- [Job] Reproduce each of the following rows verbatim, omitting the pictures from your answer.

━━━ Excerpted data ━━━

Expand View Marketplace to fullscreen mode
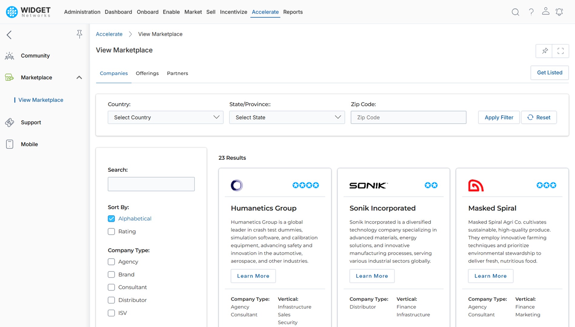The height and width of the screenshot is (327, 575). pyautogui.click(x=560, y=51)
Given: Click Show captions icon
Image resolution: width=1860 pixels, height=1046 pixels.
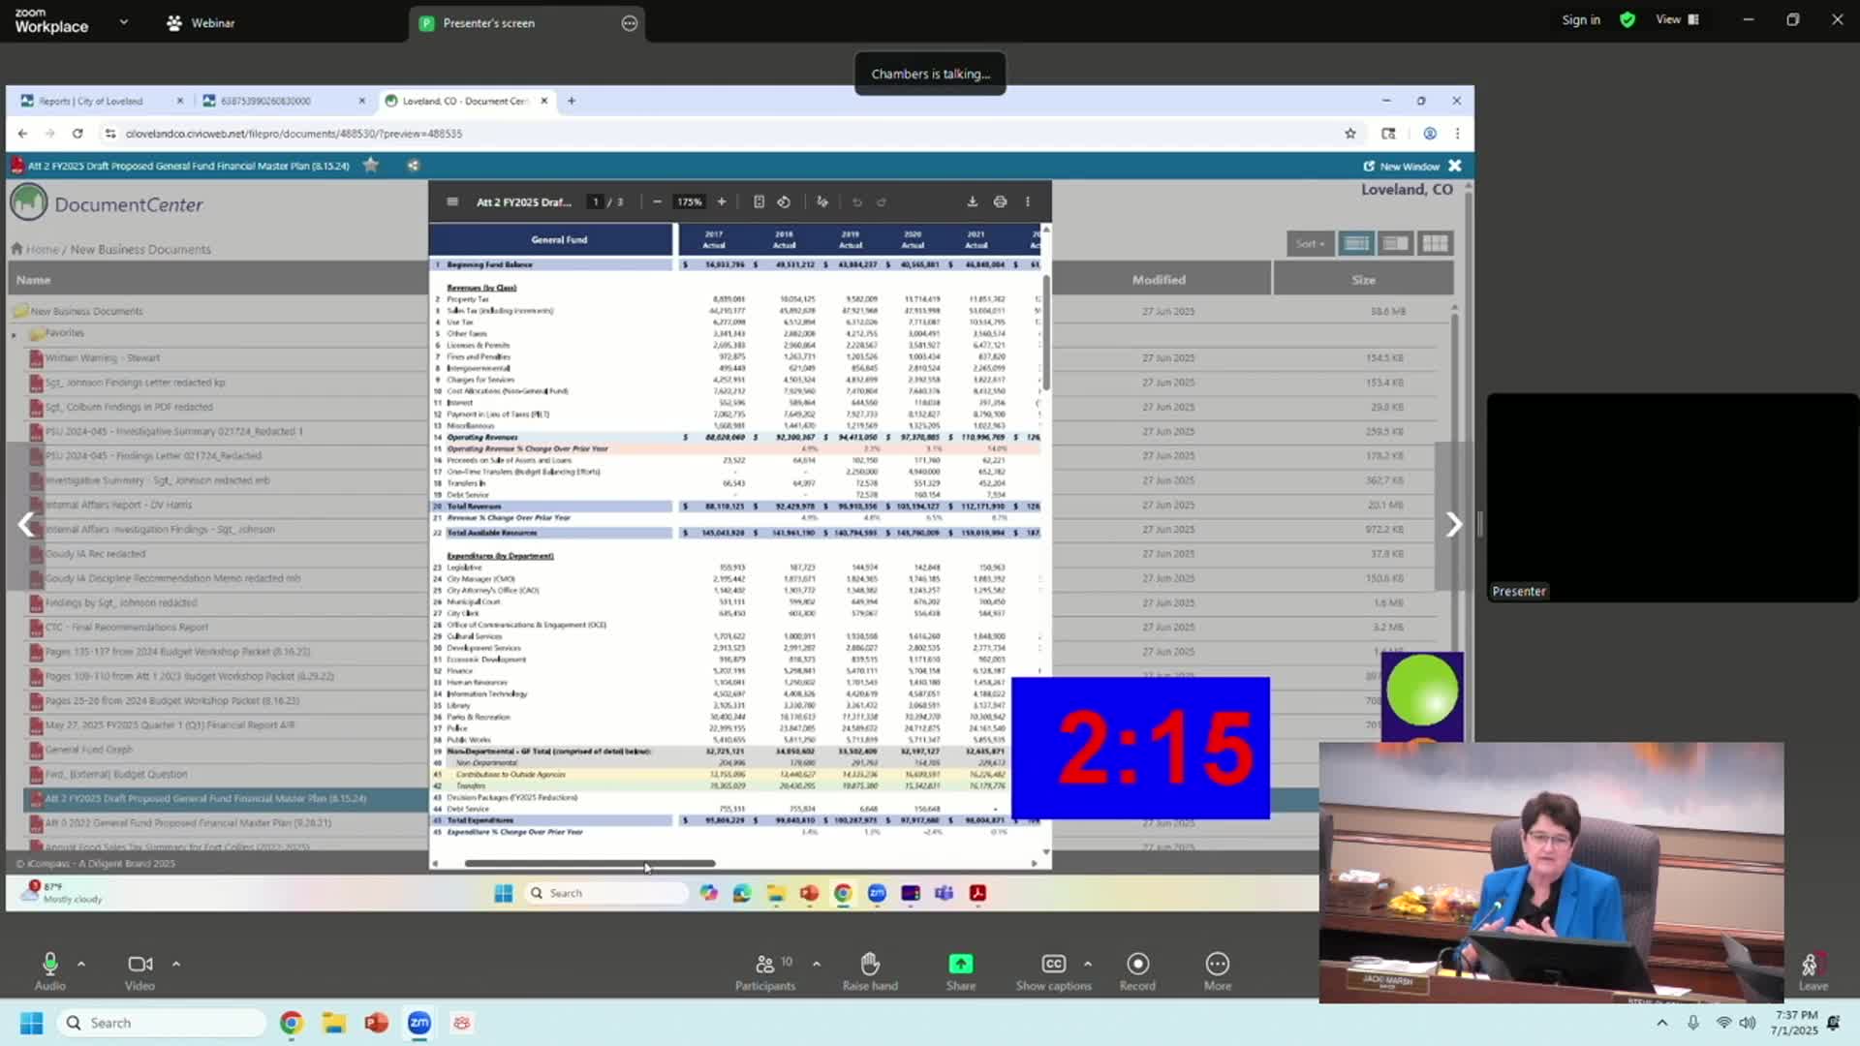Looking at the screenshot, I should point(1053,964).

━━━

- [Solution to the problem]
Expand View Marketplace to fullscreen mode
The height and width of the screenshot is (327, 575). pyautogui.click(x=560, y=51)
Given: Click Show captions icon
Image resolution: width=1860 pixels, height=1046 pixels.
Looking at the screenshot, I should point(1053,964).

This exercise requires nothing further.